- Problem details:
Note how many lines in the following material mention "screenshot", then give that number by itself.

- Data section:
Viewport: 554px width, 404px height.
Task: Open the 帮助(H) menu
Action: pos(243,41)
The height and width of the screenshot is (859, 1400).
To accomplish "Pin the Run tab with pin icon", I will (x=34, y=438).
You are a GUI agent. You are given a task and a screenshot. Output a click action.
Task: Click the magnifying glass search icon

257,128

---

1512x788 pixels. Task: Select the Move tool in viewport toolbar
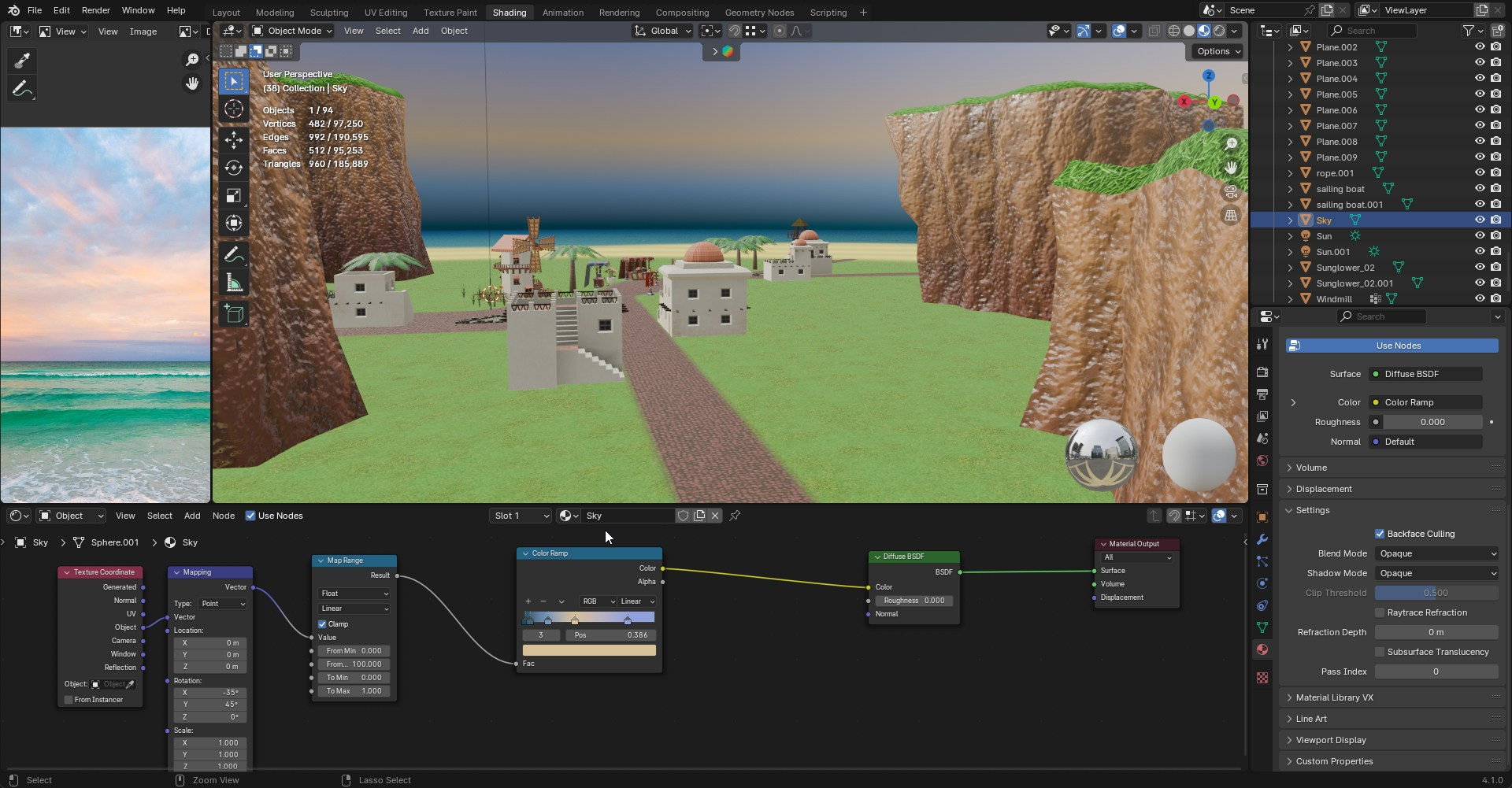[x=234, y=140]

- Result for this task:
2